> [Prompt]
In the rows that follow, substitute "Which point should I click to accomplish" for every "At what coordinates should I click to accomplish" and reproduce all of the rows with nothing else altered.

** Start Records provided **

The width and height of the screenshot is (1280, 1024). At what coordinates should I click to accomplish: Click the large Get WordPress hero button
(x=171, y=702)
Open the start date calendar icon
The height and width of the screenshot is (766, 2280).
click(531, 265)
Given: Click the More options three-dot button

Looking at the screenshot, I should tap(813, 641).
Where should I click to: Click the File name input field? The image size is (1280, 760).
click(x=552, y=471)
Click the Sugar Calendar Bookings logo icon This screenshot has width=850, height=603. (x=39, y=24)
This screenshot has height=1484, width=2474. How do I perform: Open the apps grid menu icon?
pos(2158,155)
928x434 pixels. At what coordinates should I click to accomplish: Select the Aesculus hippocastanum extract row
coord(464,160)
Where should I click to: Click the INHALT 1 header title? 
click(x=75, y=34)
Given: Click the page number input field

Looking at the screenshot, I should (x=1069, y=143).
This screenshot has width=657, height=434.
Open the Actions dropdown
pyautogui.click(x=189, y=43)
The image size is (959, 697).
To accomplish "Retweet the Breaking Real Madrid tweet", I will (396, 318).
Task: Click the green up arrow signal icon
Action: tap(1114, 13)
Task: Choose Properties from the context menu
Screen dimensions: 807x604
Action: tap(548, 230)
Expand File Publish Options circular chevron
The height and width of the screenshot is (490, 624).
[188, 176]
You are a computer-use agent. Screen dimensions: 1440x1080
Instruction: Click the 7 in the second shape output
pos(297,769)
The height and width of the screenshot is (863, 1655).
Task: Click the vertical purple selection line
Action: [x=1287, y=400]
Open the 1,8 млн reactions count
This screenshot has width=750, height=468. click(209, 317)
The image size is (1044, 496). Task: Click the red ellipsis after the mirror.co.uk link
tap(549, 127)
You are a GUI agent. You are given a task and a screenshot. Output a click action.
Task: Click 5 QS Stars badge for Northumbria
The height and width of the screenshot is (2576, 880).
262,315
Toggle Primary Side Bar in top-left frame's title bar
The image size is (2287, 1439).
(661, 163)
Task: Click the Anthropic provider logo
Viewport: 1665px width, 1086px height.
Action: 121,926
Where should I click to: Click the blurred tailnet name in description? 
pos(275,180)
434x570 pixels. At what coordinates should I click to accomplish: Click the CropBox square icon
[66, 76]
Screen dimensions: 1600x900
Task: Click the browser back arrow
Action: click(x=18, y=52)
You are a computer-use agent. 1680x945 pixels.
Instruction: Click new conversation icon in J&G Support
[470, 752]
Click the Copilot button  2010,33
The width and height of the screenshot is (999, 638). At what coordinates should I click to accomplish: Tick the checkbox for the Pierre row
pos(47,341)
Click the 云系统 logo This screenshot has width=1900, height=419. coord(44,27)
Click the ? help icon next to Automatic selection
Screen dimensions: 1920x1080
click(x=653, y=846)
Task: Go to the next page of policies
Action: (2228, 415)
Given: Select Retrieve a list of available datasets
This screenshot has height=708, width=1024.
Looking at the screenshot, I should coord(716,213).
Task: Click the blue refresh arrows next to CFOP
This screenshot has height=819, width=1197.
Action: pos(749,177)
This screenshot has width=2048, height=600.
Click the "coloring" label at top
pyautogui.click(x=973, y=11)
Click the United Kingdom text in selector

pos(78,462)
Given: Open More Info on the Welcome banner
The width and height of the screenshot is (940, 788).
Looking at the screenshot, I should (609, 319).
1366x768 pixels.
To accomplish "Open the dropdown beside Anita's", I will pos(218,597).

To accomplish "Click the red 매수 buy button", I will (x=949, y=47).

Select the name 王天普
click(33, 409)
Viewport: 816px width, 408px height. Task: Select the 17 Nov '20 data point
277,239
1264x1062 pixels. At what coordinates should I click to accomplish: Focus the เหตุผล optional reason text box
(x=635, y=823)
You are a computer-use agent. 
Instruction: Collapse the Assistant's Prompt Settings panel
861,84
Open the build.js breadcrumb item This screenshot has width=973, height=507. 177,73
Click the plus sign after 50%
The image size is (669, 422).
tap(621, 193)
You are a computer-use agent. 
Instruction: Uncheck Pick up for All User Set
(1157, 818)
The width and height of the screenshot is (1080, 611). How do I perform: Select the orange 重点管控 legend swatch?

** End Records provided **

> [Solved problem]
The width and height of the screenshot is (1280, 1024). Which point should I click to accomplish: Click the large Get WordPress hero button
(x=171, y=702)
Open the start date calendar icon
The height and width of the screenshot is (766, 2280).
click(531, 265)
Given: Click the More options three-dot button

Looking at the screenshot, I should tap(813, 641).
Where should I click to: Click the File name input field? The image size is (1280, 760).
click(x=552, y=471)
Click the Sugar Calendar Bookings logo icon This screenshot has width=850, height=603. (x=39, y=24)
This screenshot has height=1484, width=2474. How do I perform: Open the apps grid menu icon?
pos(2158,155)
928x434 pixels. Which point should I click to accomplish: Select the Aesculus hippocastanum extract row
coord(464,160)
Where should I click to: Click the INHALT 1 header title? 
click(x=75, y=34)
Given: Click the page number input field

Looking at the screenshot, I should (x=1069, y=143).
This screenshot has width=657, height=434.
Open the Actions dropdown
pyautogui.click(x=189, y=43)
The image size is (959, 697).
To accomplish "Retweet the Breaking Real Madrid tweet", I will (396, 318).
Task: Click the green up arrow signal icon
Action: tap(1114, 13)
Task: Choose Properties from the context menu
Screen dimensions: 807x604
Action: tap(548, 230)
Expand File Publish Options circular chevron
The height and width of the screenshot is (490, 624).
[188, 176]
You are a computer-use agent. Screen dimensions: 1440x1080
Instruction: Click the 7 in the second shape output
pos(297,769)
The height and width of the screenshot is (863, 1655).
Task: Click the vertical purple selection line
Action: [x=1287, y=400]
Open the 1,8 млн reactions count
This screenshot has width=750, height=468. click(209, 317)
The image size is (1044, 496). Task: Click the red ellipsis after the mirror.co.uk link
tap(549, 127)
You are a GUI agent. You are given a task and a screenshot. Output a click action.
Task: Click 5 QS Stars badge for Northumbria
The height and width of the screenshot is (2576, 880).
262,315
Toggle Primary Side Bar in top-left frame's title bar
The image size is (2287, 1439).
(661, 163)
Task: Click the Anthropic provider logo
Viewport: 1665px width, 1086px height.
Action: 121,926
Where should I click to: Click the blurred tailnet name in description? 
pos(275,180)
434x570 pixels. Which point should I click to accomplish: Click the CropBox square icon
[66, 76]
Screen dimensions: 1600x900
Task: Click the browser back arrow
Action: click(x=18, y=52)
You are a computer-use agent. 1680x945 pixels.
Instruction: Click new conversation icon in J&G Support
[470, 752]
Click the Copilot button  2010,33
The width and height of the screenshot is (999, 638). Which point should I click to accomplish: Tick the checkbox for the Pierre row
pos(47,341)
Click the 云系统 logo This screenshot has width=1900, height=419. coord(44,27)
Click the ? help icon next to Automatic selection
Screen dimensions: 1920x1080
click(x=653, y=846)
Task: Go to the next page of policies
Action: (2228, 415)
Given: Select Retrieve a list of available datasets
This screenshot has height=708, width=1024.
Looking at the screenshot, I should coord(716,213).
Task: Click the blue refresh arrows next to CFOP
This screenshot has height=819, width=1197.
Action: pos(749,177)
This screenshot has width=2048, height=600.
Click the "coloring" label at top
pyautogui.click(x=973, y=11)
Click the United Kingdom text in selector

pos(78,462)
Given: Open More Info on the Welcome banner
The width and height of the screenshot is (940, 788).
Looking at the screenshot, I should (609, 319).
1366x768 pixels.
To accomplish "Open the dropdown beside Anita's", I will pos(218,597).

To accomplish "Click the red 매수 buy button", I will (x=949, y=47).

Select the name 王天普
click(33, 409)
Viewport: 816px width, 408px height. Task: Select the 17 Nov '20 data point
277,239
1264x1062 pixels. Which point should I click to accomplish: Focus the เหตุผล optional reason text box
(x=635, y=823)
You are a computer-use agent. 
Instruction: Collapse the Assistant's Prompt Settings panel
861,84
Open the build.js breadcrumb item This screenshot has width=973, height=507. 177,73
Click the plus sign after 50%
The image size is (669, 422).
tap(621, 193)
You are a computer-use agent. 
Instruction: Uncheck Pick up for All User Set
(1157, 818)
The width and height of the screenshot is (1080, 611). How do I perform: Select the orange 重点管控 legend swatch?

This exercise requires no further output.